> [PROBLEM TO SOLVE] Whenever a line in the material below contains "agent", copy that line.

======

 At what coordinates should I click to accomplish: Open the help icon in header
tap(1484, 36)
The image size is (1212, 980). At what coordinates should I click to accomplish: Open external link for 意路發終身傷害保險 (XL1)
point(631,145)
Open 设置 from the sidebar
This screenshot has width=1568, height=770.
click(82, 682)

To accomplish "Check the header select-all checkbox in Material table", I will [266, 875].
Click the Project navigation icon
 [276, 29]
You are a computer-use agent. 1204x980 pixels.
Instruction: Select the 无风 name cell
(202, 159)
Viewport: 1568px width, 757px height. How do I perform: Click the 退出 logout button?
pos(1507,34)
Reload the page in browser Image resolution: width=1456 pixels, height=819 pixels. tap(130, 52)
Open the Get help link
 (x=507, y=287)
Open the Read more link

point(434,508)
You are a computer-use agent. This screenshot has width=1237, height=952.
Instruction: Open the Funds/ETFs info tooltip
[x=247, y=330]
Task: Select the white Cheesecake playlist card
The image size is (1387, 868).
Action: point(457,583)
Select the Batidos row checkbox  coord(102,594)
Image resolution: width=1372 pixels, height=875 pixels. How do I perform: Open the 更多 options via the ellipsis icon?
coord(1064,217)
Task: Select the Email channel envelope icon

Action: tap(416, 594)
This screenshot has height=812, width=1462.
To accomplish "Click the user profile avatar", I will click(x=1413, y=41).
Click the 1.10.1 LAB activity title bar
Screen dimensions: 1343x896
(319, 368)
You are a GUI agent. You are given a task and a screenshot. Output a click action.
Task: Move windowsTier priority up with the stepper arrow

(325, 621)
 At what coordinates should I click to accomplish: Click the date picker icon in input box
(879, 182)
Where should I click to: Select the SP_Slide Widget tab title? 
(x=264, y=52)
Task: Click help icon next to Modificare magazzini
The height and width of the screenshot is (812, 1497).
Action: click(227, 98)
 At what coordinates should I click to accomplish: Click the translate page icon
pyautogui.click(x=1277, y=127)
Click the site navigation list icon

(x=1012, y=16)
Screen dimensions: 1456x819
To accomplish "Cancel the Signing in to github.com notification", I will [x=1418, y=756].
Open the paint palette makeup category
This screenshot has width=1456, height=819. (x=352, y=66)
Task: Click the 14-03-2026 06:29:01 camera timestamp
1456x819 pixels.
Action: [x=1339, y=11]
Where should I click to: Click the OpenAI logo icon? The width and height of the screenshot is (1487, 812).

======

> [TASK RESPONSE]
You are a computer-use agent. 1204x980 pixels.
You are a computer-use agent. This screenshot has width=1237, height=952.
You are a GUI agent. You are given a task and a screenshot. Output a click action.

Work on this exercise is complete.